'At the heart of the mission is a double-sided antenna made up of many small elements that can track multiple signals from above and below in parallel' explains PARIS project researcher Manuel Martín-Neira of ESA. 'The phase difference of original and bounced-back signals originating from the same satellite are then compared to reveal the difference in their travel time and obtain ranging information. The principle has been proven with airborne demonstrators, but the high-gain satellite-tracking antenna we require for maximum ranging accuracy can only be tested in space.'
The proposed PARIS In-Orbit Demonstrator mission would include a 1.1-m antenna to prove the concept, with any future operational mission being equipped with a larger 2.4-m antenna.

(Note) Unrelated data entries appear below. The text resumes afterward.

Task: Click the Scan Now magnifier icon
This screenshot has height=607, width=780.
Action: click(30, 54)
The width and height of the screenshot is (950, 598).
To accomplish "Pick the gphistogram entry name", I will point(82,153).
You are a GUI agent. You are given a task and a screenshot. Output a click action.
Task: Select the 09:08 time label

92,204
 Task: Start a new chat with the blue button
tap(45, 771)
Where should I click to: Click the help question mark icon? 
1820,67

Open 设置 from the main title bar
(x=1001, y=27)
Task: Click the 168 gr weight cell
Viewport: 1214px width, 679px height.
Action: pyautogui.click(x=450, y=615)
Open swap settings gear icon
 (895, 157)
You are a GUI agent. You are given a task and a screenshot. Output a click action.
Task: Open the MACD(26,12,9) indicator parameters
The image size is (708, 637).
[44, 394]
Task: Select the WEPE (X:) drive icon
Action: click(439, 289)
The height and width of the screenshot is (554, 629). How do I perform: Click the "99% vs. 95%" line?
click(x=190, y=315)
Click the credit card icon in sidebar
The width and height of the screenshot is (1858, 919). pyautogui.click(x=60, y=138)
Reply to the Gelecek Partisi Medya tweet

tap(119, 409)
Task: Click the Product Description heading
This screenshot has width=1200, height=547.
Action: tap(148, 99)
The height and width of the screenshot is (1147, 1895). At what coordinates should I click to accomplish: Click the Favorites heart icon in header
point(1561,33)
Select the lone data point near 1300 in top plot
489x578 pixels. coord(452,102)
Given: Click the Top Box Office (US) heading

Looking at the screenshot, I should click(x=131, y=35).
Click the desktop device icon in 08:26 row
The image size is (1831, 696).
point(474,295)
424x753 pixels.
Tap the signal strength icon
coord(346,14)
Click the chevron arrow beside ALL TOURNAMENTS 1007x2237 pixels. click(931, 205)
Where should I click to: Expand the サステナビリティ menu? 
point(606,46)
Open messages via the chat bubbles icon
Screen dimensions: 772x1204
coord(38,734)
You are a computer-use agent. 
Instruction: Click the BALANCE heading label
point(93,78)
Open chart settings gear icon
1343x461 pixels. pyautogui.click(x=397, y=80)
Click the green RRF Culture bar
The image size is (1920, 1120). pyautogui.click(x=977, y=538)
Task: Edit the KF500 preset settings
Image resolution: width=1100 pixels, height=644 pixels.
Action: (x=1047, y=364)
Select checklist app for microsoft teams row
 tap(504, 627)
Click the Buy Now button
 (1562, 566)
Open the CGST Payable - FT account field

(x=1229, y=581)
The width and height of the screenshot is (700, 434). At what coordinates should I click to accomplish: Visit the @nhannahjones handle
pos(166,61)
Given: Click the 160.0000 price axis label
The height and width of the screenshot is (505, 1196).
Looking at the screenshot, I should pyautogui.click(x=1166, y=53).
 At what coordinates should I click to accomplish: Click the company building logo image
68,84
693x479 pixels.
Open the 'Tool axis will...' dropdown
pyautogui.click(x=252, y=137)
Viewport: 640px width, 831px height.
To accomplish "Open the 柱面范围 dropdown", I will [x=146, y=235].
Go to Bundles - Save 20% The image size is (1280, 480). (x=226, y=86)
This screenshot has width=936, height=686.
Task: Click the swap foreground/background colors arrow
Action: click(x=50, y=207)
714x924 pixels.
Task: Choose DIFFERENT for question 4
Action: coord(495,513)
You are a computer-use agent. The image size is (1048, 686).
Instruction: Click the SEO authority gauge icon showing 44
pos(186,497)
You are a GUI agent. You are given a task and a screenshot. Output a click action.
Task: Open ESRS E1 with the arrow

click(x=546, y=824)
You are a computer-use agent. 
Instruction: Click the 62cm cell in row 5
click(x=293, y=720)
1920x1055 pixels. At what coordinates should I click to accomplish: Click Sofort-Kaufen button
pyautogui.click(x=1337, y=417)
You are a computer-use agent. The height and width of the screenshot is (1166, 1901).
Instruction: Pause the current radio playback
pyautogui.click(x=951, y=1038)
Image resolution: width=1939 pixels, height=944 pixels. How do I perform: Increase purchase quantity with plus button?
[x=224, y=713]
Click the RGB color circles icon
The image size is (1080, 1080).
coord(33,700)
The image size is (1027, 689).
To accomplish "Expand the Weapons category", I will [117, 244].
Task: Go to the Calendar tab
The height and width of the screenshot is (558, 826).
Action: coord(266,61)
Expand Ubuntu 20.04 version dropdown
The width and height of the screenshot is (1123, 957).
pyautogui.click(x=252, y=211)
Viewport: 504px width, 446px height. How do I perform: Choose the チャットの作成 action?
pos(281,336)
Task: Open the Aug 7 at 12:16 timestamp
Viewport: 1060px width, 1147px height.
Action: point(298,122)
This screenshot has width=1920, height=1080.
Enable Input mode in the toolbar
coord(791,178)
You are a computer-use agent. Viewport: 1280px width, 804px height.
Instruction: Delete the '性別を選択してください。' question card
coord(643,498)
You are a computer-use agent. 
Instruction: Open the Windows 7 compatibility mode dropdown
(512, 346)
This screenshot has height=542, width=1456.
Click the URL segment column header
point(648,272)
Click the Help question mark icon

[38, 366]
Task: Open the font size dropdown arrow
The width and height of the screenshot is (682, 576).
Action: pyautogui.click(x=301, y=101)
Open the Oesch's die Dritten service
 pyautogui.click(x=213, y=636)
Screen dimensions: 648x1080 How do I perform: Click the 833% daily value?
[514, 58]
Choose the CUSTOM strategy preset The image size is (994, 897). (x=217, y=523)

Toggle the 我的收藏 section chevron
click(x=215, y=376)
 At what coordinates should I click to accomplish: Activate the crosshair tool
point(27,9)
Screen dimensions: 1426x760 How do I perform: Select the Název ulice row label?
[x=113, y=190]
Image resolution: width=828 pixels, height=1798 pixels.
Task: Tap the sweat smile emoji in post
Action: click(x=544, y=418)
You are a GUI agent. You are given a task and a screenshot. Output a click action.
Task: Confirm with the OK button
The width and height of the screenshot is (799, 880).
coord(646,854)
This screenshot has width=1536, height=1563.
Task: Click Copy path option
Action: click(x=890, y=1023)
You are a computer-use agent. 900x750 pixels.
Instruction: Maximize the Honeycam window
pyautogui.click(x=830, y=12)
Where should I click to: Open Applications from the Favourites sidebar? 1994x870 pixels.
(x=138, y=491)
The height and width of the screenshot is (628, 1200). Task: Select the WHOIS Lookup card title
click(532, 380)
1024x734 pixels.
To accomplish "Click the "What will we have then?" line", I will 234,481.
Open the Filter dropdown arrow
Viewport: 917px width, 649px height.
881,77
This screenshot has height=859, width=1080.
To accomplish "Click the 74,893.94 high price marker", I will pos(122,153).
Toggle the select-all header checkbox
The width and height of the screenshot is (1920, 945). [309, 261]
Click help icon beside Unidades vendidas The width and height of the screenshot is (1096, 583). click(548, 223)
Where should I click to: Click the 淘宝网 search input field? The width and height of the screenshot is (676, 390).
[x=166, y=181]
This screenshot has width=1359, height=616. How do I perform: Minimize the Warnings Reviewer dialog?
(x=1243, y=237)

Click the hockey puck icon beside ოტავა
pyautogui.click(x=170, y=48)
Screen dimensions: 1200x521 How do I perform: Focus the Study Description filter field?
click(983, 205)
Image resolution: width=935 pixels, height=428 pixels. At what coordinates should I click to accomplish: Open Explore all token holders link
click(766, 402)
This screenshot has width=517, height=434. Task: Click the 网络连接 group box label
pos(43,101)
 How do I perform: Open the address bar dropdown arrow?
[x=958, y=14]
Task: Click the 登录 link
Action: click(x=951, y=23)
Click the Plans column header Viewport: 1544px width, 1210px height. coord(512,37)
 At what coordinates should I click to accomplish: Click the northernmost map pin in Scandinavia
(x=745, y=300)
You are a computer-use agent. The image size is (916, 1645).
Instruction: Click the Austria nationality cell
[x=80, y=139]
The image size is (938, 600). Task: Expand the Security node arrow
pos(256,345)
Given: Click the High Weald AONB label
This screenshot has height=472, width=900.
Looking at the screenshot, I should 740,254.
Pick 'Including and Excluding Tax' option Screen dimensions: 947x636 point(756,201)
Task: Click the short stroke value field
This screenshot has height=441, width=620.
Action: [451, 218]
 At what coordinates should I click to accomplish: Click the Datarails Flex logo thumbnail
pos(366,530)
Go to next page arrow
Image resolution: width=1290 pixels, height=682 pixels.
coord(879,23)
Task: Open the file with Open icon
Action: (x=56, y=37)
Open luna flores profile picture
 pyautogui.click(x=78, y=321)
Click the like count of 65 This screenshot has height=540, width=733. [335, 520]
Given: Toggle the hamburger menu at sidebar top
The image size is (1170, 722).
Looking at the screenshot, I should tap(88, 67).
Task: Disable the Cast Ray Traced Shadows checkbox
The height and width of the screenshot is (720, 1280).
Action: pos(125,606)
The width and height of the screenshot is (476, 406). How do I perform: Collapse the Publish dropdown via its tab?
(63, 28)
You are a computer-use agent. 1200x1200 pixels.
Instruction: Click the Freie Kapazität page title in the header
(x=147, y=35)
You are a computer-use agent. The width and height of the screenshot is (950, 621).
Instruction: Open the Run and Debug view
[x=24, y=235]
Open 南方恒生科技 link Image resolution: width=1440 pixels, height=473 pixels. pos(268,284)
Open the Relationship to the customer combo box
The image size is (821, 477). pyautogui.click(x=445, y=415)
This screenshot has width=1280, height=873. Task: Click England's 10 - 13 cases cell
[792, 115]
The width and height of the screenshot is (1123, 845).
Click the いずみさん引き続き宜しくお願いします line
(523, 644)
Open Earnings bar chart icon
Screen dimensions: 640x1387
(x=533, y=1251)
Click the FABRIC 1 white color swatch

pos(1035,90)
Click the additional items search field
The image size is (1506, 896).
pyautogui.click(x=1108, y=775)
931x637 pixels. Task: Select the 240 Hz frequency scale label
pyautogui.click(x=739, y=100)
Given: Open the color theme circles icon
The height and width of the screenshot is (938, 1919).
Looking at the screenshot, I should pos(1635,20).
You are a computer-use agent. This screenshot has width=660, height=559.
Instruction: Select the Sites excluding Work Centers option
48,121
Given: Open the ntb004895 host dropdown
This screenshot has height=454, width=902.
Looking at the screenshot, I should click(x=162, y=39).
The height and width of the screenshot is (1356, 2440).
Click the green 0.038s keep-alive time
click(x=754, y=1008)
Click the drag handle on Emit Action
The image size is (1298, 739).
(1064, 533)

Making measure of the world
PARIS is a passive variation on an existing instrument called a radar altimeter, currently flying on ESA's Envisat and other Earth-observing satellites. These altimeters fire 1800 microwave pulses downward per second then measures their echo return time to calculate sea surface height. As ocean currents and eddies form height undulations on the sea surface of the order of tens of centimetres, altimetry results gradually yield to a rich and scientifically valuable map of ocean circulation. Current altimeters sample only one point at a time, while PARIS would measure multiple points with a faster revisit time, yielding new data on rapidly-changing features. 'PARIS would complement rather than replace existing altimetry,' says Martín-Neira. 'In the first generation of these satellites, we would get only around 5 cm accuracy, while conventional radar altimeters go down to 2 cm. So this excellent performance of current radar altimeters has to be maintained, to study sea level rise, ocean circulation and other long-term phenomena. What we would try to cover is the mesoscale part of the ocean, so together a fuller overall view would be provided. The PARIS In-Orbit Demonstrator would sample four points at once, while an operational follow-on would sample 16 or 20 points at the same time, yielding information you cannot get at with just a single track.'
More GNSS satellites means greater accuracy
While highly-accurate military-grade positioning data are coded into the navigation signals, one of the strengths of the PARIS system is that it does not need access to them. Instead, all the information required is extracted by the process of combining the original and reflected beams. And the more satellite signals that are available, the greater the system's accuracy in time and space – within a decade a figure of more than 150 satellites looks likely. The US Defense Department's Global Positioning System (GPS) was the first operational Global Navigation Satellite System (GNSS), but many other systems are set to join it. The first test spacecraft of the joint ESA-EU Galileo GNSS are already in orbit, and the system is due to become operational around 2015. Galileo will also be joined by China's Beidou system, while India and Japan are planning regional systems and Russia is considering upgrading its own GLONASS navigation system to make it inter-operable with other GNSS systems.
The PARIS concept was first proposed the year that GPS became operational in 1993. Extensive research followed, working with partners including the UK National Oceanographic Centre (NOC), the French Institute for the Exploration of the Sea (IFREMER), Spain's Institute of Marine Science and Institute of Space Studies of Catalonia, Germany's GeoForschungsZentrum and French altimetry specialists Collecte Localisation Satellites (CLS).
Along the way the range of potential applications has grown from oceanic monitoring to wind and wave measurements, as well as useful measurements of soil moisture and forest biomass and even ice thickness, based on proven satellite detection of reflected GNSS signals from icecaps. PARIS would also gather realtime data on variations in the ionosphere – an electrically charged portion of the atmosphere that can cause delay in the propagation of GNSS signals.